State Codes and Statutes

State Codes and Statutes

Statutes > New-jersey > Title-54 > Section-54-8a > 54-8a-33

54:8A-33.  Income derived from sources within taxpayer's source state; exclusions from gross income
    (a) Income from intangible personal property, including annuities, dividends, interest, and gains from the disposition of intangible personal property, shall constitute income derived from sources within the taxpayer's source State only to the extent that such income is from property employed in a  business, trade, profession, or occupation carried on in his source State.

    (b) Compensation paid by the United States for service in the Armed Forces of the United States, performed by an individual during an induction period, shall not constitute income derived from sources within his source State.
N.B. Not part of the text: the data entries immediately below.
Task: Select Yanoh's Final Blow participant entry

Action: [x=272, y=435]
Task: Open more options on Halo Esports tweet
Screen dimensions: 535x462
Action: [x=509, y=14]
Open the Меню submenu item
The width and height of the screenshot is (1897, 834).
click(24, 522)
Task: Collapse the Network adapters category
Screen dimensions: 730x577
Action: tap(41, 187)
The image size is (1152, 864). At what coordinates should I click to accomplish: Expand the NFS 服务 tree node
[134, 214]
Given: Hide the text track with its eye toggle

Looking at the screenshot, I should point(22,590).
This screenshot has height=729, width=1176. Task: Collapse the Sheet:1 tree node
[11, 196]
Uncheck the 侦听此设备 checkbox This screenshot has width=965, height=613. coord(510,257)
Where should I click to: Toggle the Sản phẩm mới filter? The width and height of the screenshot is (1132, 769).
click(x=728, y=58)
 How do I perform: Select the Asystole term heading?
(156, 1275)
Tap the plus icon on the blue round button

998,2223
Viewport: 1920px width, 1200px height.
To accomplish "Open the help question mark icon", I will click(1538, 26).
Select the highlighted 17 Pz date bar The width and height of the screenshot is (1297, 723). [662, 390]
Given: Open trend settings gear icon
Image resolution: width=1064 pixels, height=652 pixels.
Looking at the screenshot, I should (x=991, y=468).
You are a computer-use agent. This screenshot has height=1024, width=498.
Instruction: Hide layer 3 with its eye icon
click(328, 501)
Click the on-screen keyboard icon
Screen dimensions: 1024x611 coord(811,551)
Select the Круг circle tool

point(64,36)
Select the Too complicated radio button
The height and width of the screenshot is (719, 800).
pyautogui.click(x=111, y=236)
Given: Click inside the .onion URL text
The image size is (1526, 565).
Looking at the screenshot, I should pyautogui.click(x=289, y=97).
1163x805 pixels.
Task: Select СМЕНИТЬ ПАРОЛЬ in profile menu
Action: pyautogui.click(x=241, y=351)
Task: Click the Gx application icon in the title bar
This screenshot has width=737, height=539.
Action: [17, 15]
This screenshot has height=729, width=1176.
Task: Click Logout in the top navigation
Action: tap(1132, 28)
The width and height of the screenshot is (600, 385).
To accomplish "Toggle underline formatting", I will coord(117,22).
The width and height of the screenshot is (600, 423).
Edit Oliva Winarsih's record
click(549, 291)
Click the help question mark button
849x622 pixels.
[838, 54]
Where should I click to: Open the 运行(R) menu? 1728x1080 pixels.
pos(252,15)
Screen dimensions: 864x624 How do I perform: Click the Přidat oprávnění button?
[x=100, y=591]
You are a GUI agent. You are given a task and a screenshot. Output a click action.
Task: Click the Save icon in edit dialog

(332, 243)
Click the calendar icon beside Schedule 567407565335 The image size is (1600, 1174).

    (c) There shall be excluded from gross income all amounts received:

     (1) as a pension or retirement allowance,

      (2) under a life insurance contract payable by reason of death,

      (3) under a workmen's compensation act for personal injuries or sickness,

      (4) through accident and health insurance for personal injuries or sickness  except to the extent that such amounts are paid by or are attributable to  contributions by the employer,

      (5) by gift, bequest, devise or inheritance,

      (6) which constitute wages or payments in lieu of wages for a period during  which the employee is absent from work on account of personal injuries or  sickness;  but this subsection shall not apply to the extent that such amounts  exceed a weekly rate of $100.00.  This shall not apply to amounts attributable  to the first 30 calendar days in such period, if such amounts are at a rate  which exceeds 75% of the regular weekly rate of wages of the employee.  If  amounts attributable to the first 30 calendar days in such period are at a rate  which does not exceed 75% of the regular weekly rate of wages of the employee,  the first part of this subsection shall not apply to the extent that such  amounts exceed a weekly rate of $75.00, and shall not apply to amounts  attributable to the first 7 calendar days in such period unless the employee is  hospitalized on account of personal injuries or sickness for at least 1 day  during such period.

    (d) In the case of a taxpayer who computes his gross income in accordance with the provisions of section 36, income and other amounts excluded from gross  income under the provisions of this section shall be excluded only to the  extent that such income and amounts would otherwise be included in Federal  adjusted gross income.

     L.1961, c. 32, p. 142, s. 33, eff. May 29, 1961.  Amended by L.1961, c. 129,  p. 774, s. 20;  L.1964, c. 279, s. 1.